Local Electoral Act does not impose a 'media gag'
3 June 2001 (for immediate release) Media Statement
Legal advice: Local Electoral Act does not impose a 'media gag'
Local Government Minister Sandra Lee says a Crown Law Office opinion has confirmed the view of her officials that the Local Electoral Act does not impose a media gag.
"It was important to clarify the situation," Ms Lee said, "even though my officials believed a media gag interpretation of one section of the legislation by ACT MP Stephen Franks was not only 'misleading' but 'erroneous'.
"The Crown Law Office has advised that section 135 of the Local Electoral Act, (which was section 128 of the Bill before it was given the Royal Assent) effectively does not apply to the publication or broadcast of any news or comment, because section 113 'prevails'.
"Section 113, on electoral
expenditure for candidate advertising, contains a subsection
(5) This section does not restrict the publication of any news or comments relating to an election in a newspaper or other periodical, or on the Internet, or in any other medium of electronic communication accessible by the public, or in a radio or television broadcast made by a broadcaster within the meaning of section 2 of the Broadcasting Act 1989.
"I am now assured that the Department of Internal Affairs has a sound legal basis for asserting that news media could not be successfully prosecuted for exercising their free speech rights under the Local Electoral Act," Ms Lee said.
"Freedom of expression is such a fundamental value in a democratic society like ours that there should be no room for a suggestion that a restriction on freedom of expression has gone beyond such reasonable limits as can be clearly justified in a free and democratic society."
Ms Lee said section 135 of the new Local Electoral Act, dealing with unauthorised expenditure, made it an offence carrying a maximum fine of $1000 if any person "publishes or broadcasts any material promoting the election of any candidate without the written authority of the candidate or the candidate's agent".
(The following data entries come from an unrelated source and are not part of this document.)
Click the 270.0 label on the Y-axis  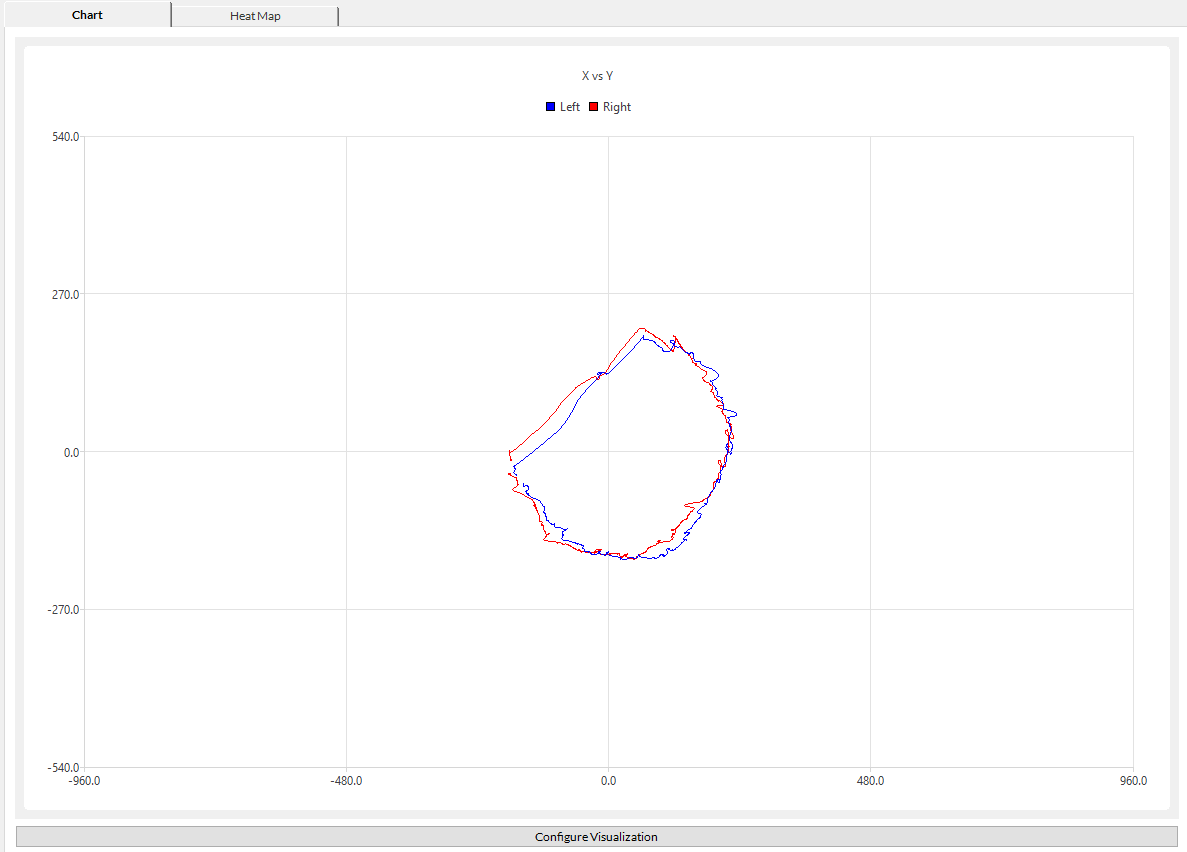click(x=66, y=294)
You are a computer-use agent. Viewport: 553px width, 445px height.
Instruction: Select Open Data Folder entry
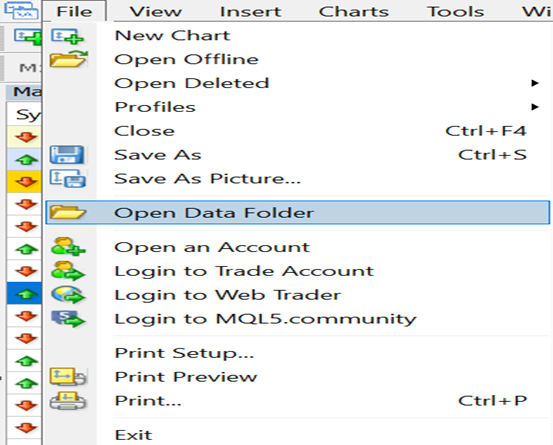[x=298, y=213]
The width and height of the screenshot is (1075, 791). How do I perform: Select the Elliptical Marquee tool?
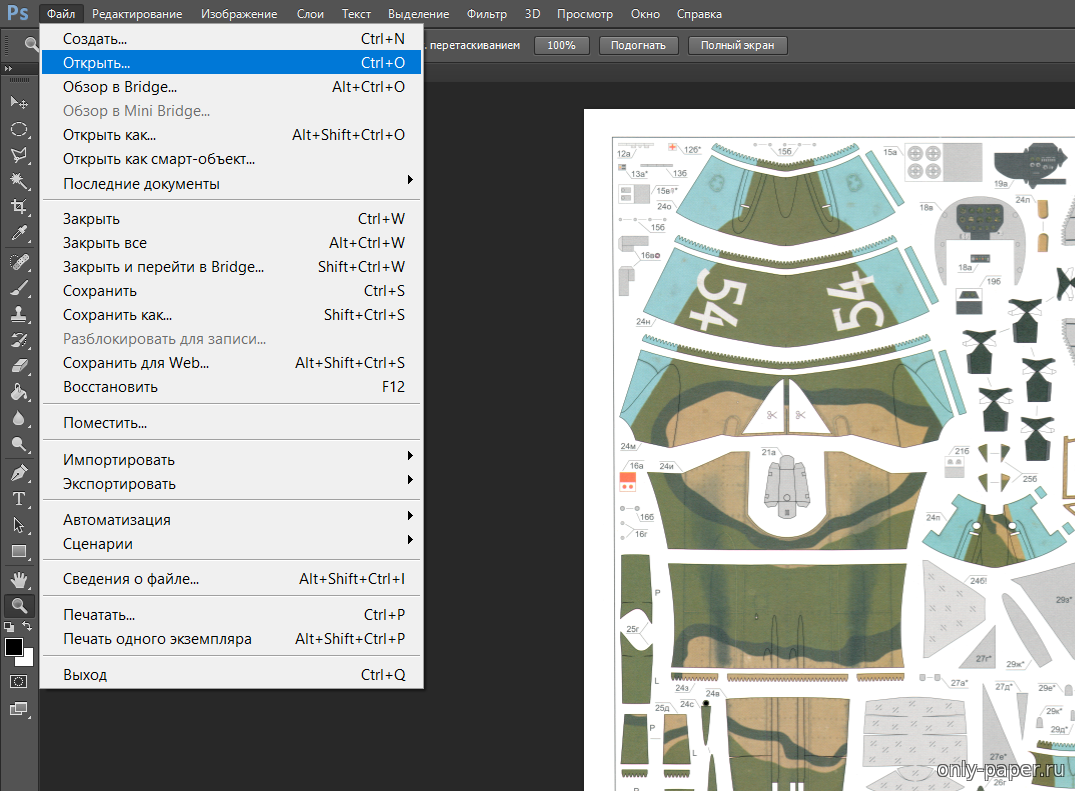[x=19, y=129]
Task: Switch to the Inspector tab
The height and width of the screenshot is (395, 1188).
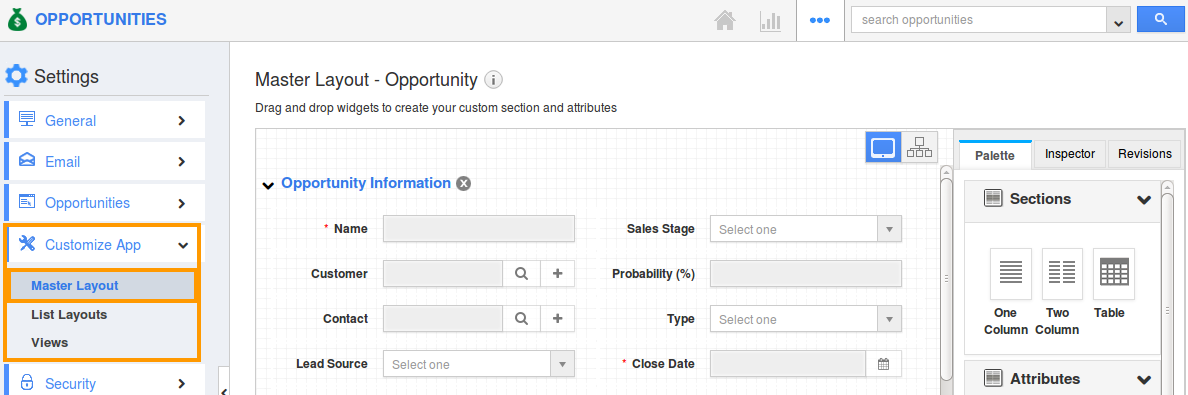Action: (x=1070, y=154)
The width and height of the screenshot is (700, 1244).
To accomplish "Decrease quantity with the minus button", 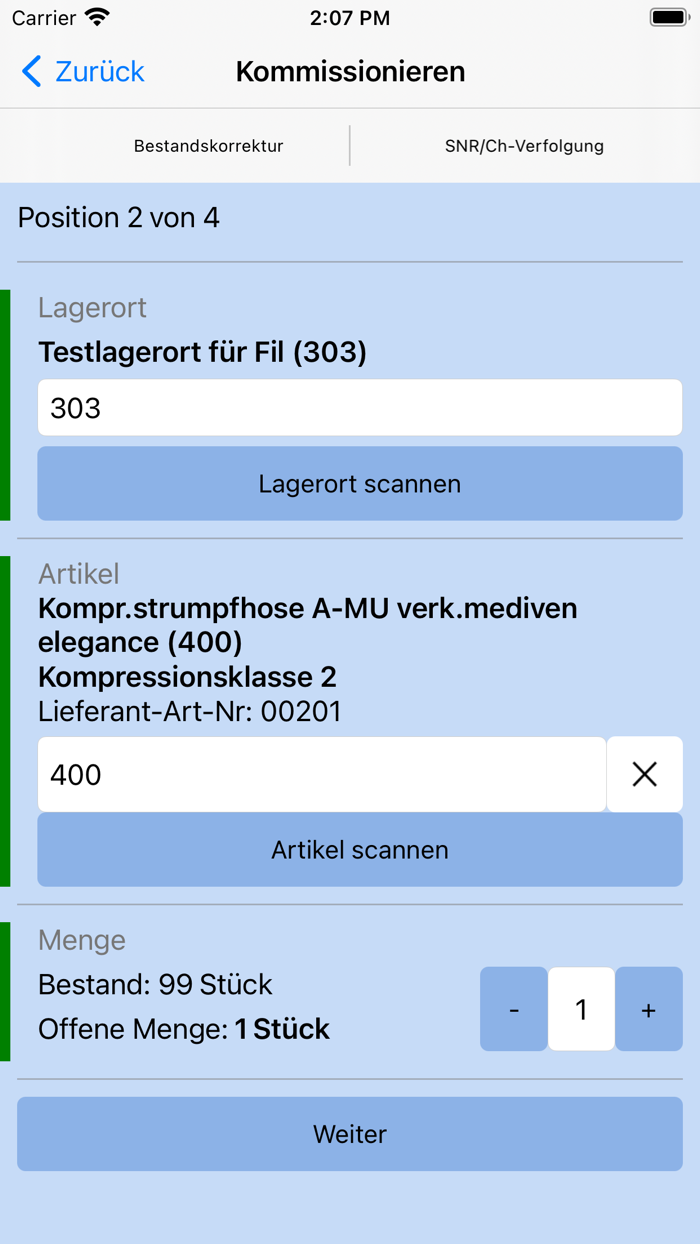I will point(513,1009).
She said the provision was aimed at preventing a candidate running one campaign where funding and support resources were open to scrutiny, and a second parallel campaign involving so-called supporters who produced material promoting the candidate using secret funding sources.
The Minister has now decided to call for independent legal advice on the issue, "to make doubly sure of the situation", and she will be offering the Newspaper Publishers Association an officials' briefing this week.
"It is clear that ACT is desperate to discredit any provisions in the new legislation that threaten future big-spending campaigns it might want to wage in favour of local authority election candidates sympathetic to its cause," Ms Lee said.
"This is consistent with a report in the Sunday Star Times in April that a group of New Zealand's richest men secretly bankrolled ACT's 1996 election campaign in a scheme set up to avoid disclosing their identity and the amount of their donations."